The syntactic properties have been extracted automatically by applying the MarsaGram tool to the Corpus Universal Dependency Spanish Treebank. This corpus is obtained from the Universal data set Google dataset (version 2.0). It consists of 16,006 tree structures and 430,764 tokens. It is built from newspaper articles, blogs, and consumer reviews.
4. CONCLUSIONS We conclude that it is essential to highlight two characteristics regarding the concept of grammaticality:
Grammaticality is the value that represents how much satisfied is an input according to the linguistic knowledge that defines the competence of a natural language grammar. Consequently, it is not a value which needs from the judgment of a speaker; it is a value which can be calculated within a grammar.
Grammaticality is a fuzzy-gradient value which must be explained in terms of degrees. The value is fuzzy given its vague nature because of all the criteria that are involved into it. It is a melting pot of linguistic constraints and linguistic modules in interaction which needs precise tools to separate everything in order to be able to calculate the value of every piece before the estimation of the final value.
A fuzzy grammar (FGr) is considered as a fuzzy set on the whole set of linguistic rules or constraints. These constraints are the linguistic knowledge of the fuzzy grammar in every module (linguistic domain). Therefore, a fuzzy grammar is multi-modal. We provide a formal representation of how a module from a fuzzy grammar takes into account degrees regarding the linguistic competence and grammaticality, not performance. The linguistic competence is understood as all the constraints which take part in the fuzzy grammar. The fuzzy grammar matches every constraint from the grammar with every constraint from a linguistic input. From this relation, both the constraints on the module and the constraints on the input match a degree of membership of being grammatical.
We have presented three constraint behaviors.
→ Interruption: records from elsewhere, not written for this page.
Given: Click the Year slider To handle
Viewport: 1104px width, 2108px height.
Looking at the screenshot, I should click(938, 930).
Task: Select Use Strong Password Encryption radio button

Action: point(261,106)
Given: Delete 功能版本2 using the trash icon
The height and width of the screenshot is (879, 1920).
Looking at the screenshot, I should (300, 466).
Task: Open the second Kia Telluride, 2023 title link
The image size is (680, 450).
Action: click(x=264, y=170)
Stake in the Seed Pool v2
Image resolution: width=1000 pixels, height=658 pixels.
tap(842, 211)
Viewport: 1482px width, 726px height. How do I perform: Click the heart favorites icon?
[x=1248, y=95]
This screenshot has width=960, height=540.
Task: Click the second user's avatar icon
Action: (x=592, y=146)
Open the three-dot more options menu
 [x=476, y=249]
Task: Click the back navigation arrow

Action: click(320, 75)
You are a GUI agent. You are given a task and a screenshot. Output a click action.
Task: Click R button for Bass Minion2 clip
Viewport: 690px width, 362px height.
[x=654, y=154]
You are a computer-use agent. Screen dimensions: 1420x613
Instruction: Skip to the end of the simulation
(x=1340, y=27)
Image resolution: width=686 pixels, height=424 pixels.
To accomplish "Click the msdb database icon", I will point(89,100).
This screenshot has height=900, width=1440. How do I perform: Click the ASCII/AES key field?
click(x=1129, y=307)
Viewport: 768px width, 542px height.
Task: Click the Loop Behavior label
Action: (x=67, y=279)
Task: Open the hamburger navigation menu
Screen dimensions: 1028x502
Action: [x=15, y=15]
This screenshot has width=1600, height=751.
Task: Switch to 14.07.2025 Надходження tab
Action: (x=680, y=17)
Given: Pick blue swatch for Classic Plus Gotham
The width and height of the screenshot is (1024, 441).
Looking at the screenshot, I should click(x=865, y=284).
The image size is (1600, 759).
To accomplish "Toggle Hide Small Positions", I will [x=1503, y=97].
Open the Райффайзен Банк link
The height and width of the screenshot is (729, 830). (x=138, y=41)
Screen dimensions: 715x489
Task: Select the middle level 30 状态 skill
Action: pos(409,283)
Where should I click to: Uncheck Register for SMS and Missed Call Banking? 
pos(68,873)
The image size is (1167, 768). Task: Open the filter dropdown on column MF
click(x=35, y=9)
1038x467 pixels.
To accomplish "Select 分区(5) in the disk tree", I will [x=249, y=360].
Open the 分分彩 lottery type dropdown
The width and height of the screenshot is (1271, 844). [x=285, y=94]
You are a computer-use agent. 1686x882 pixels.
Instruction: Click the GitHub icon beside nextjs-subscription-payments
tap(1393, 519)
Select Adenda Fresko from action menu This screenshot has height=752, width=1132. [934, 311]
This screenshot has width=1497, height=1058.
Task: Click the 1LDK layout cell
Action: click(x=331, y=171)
These are necessary for adapting both fuzzy notions and a Property Grammar towards a Fuzzy Property Grammar: {Syntactic Canonical Properties}: These are the properties which define the gold standard of the Fuzzy Grammar; {Syntactic Violated Properties}: These properties are canonical properties which have been violated regarding a linguistic input or a dialect; and Syntactic Variability Properties: these are borderline cases in-between a violation and a canonical. They explain linguistic variability concerning a fuzzy grammar. When a variability property is satisfied, it triggers a new value over the violated constraint improving its degree of grammaticality.
We have provided the notion of a xCategory which is a feature that specifies that a specific category is displaying a {syntactic fit} from another category. This concept is necessary for a fuzzy property grammar; it describes the fuzzy idiosyncrasy of some linguistic categories which can acquire different properties depending on its context in an utterance.
Finally, we have verified our hypothesis. We can affirm that a formal model which combines fuzzy logic and grammar with constraints can represent fuzzy degrees of grammaticality regarding linguistic competence. The concept of grammaticality is a theoretical one, therefore, with a formal tool such as Fuzzy Natural Logic we would be able to define grammaticality regarding a grammar; without involving any acceptability trait on the formal definition.